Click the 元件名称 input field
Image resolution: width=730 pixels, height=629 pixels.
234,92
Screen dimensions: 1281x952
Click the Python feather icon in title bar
* * *
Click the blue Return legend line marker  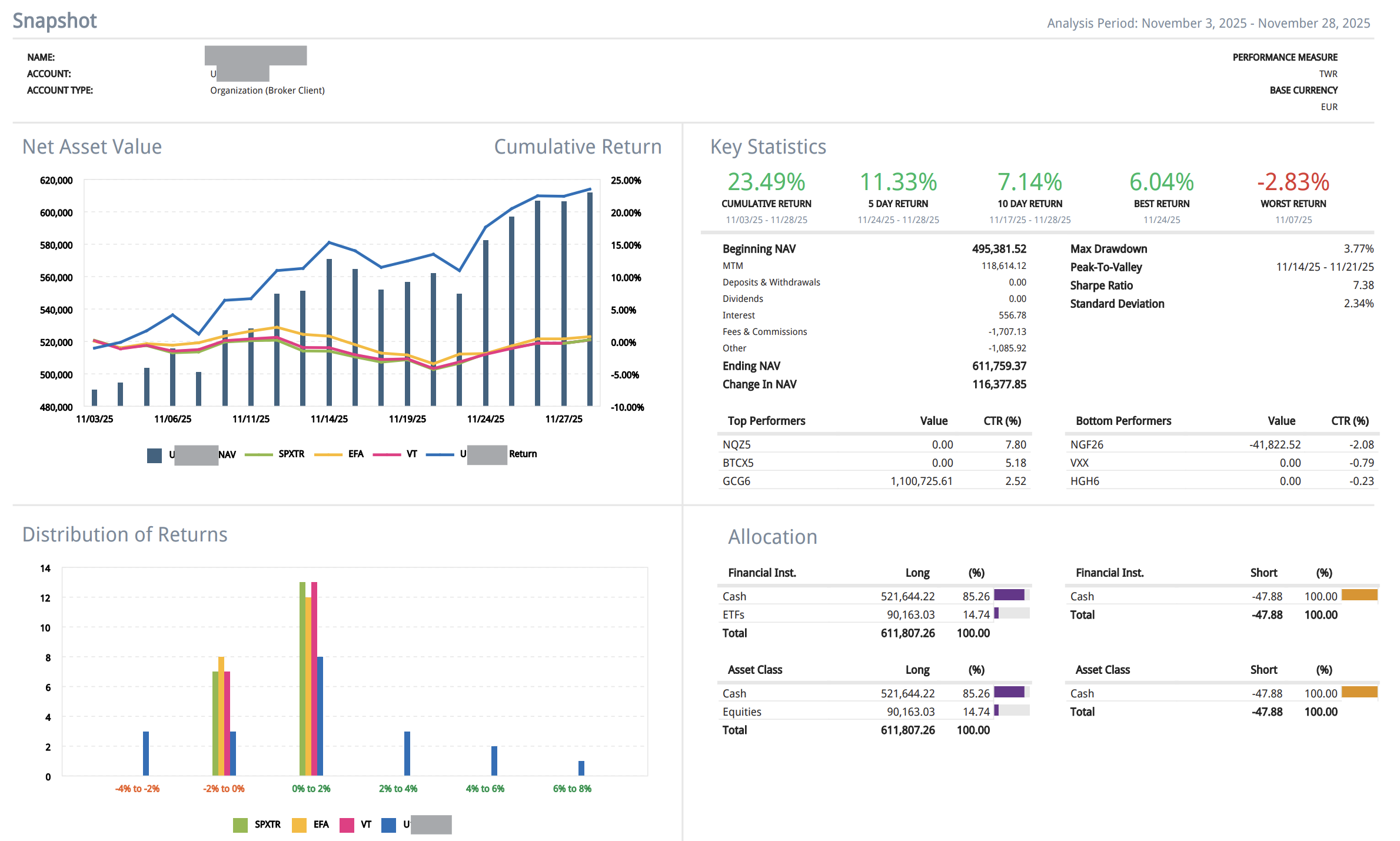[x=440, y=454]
--
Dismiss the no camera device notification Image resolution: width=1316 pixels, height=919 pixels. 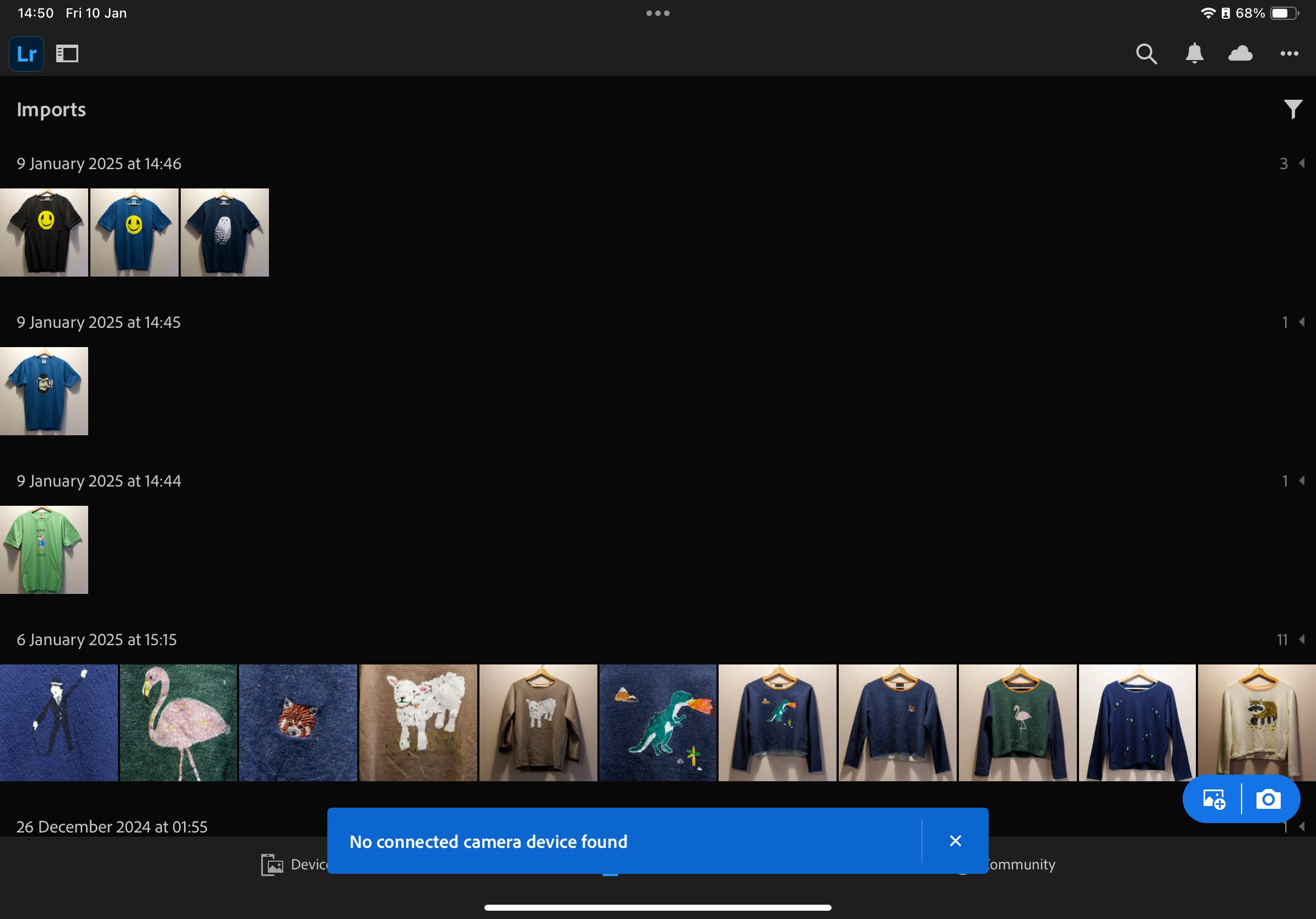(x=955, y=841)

[Problem description]: Copy the records verbatim, beginning at the line that contains "Click the 元件名称 input field" and ending after the line that contains "Click the Python feather icon in title bar".

[Written answer]:
Click the 元件名称 input field
Image resolution: width=730 pixels, height=629 pixels.
234,92
Screen dimensions: 1281x952
Click the Python feather icon in title bar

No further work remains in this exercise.